**Action item**
Print every entry again exactly, with no pictures.

**Data excerpts**

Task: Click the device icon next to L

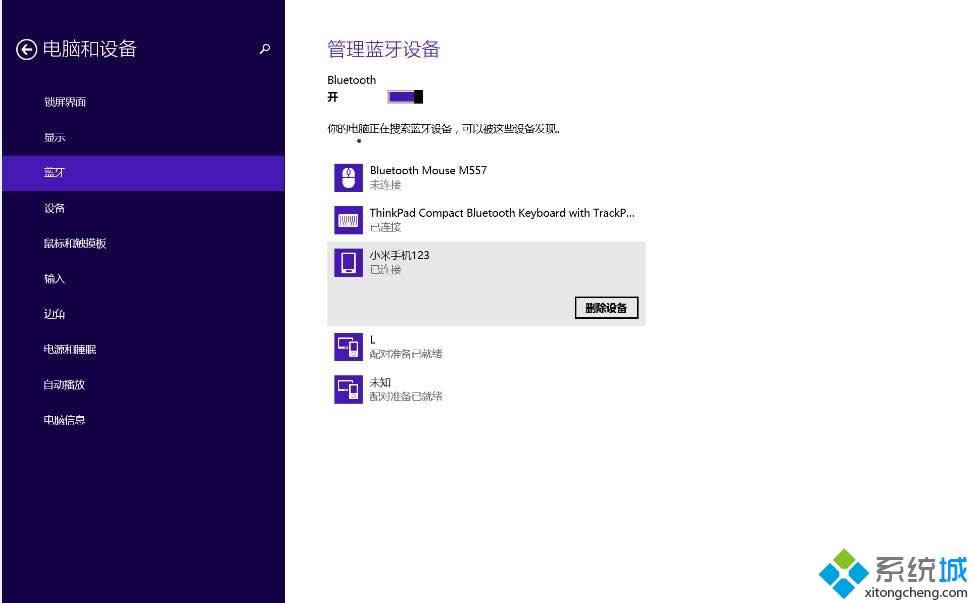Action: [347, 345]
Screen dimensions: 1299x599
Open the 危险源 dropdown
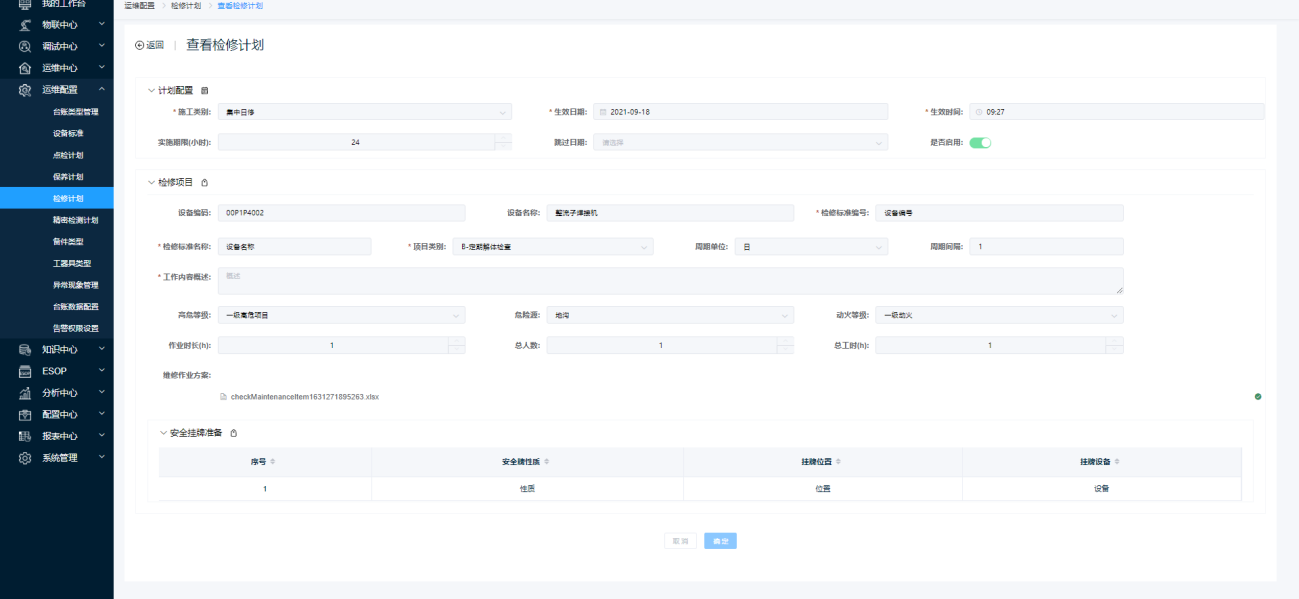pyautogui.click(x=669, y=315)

**Answer for the task**
Task: Click the device icon next to L

Action: [347, 345]
Screen dimensions: 1299x599
Open the 危险源 dropdown
pyautogui.click(x=669, y=315)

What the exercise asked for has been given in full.